Moschini, Bonenfont and Peter Zagres each testified about Zachary's repeated statements that he was about to retire and that Moschini would take over the business after Zachary's retirement. Moschini testified that Zachary repeatedly told him that he was "getting out" of the business and that he would retire "in another year" or, at various other times. Bonenfont CT Page 15374 further testified about Zachary's repeated and regular refrain that he was getting out of the business. Moschini and Bonenfont both testified about Moschini's meeting with Zachary at the beginning of January 1997 wherein Zachary committed to retire in two years. Moschini and Bonenfont both testified that Moschini had expectations, based on numerous conversations with Zachary, that he would be taking over the business after Zachary's retirement. Peter Zagres further testified about conversations in 1994 between Zachary and Moschini, in Peter's presence, wherein Zachary again said that he would be retiring and that Moschini would take over the business after his retirement.
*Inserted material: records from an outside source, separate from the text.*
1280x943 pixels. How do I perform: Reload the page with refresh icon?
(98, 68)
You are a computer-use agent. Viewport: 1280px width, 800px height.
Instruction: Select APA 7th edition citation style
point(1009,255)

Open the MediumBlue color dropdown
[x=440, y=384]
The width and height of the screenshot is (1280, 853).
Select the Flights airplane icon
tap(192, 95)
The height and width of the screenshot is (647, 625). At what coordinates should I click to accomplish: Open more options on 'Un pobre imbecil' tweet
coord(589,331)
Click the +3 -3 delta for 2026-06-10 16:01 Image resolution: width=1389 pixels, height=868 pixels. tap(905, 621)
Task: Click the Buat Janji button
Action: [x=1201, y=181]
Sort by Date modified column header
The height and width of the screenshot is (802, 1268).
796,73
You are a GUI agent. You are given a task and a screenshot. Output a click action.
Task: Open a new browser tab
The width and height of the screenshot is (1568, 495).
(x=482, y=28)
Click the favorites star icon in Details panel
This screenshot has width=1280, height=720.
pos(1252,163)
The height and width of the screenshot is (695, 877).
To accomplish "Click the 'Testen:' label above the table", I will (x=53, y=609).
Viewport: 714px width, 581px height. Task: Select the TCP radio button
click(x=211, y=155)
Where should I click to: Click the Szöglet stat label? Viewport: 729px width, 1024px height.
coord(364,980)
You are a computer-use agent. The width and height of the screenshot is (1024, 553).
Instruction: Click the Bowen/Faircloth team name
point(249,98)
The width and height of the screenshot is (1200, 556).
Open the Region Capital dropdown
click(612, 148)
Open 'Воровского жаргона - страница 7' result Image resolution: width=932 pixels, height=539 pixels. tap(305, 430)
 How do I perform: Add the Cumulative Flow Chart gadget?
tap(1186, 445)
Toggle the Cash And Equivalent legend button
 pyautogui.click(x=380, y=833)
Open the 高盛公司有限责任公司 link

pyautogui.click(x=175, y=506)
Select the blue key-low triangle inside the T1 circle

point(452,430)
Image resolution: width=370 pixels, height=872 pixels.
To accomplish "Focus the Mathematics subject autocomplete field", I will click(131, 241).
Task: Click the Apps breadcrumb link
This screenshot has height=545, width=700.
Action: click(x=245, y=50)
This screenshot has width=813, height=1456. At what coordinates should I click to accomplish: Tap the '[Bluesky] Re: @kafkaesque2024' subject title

Zachary, on the other hand, testified that he (1) does not presently have a retirement plan, (2) never had a retirement plan, (3) would continue to work as long as he could and (4) has already emptied his retirement account. The court believed the testimony of Moschini, Bonenfont and Zagres in regard to Moschini's claim that Zachary told Moschini and others that he planned to retire and that Moschini would then be able to take over the business. Moschini claims that Zachary's promise and representation about Moschini's future with the business caused Moschini to continue to perform services for the business without payment and to often urge Zachary to apply funds otherwise payable to Moschini to payment of creditors. Moschini was first concerned about paying off the equipment loans and funding the cash requirements of the business. Moschini relied on Zachary's representations in continuing his association with Zachary. Moschini accepted Zachary's representations as true and made plans in reliance on those representations. If Moschini had no expectations about running the business, he would not have been concerned about the payment of the business loans, which payments were often made to his detriment.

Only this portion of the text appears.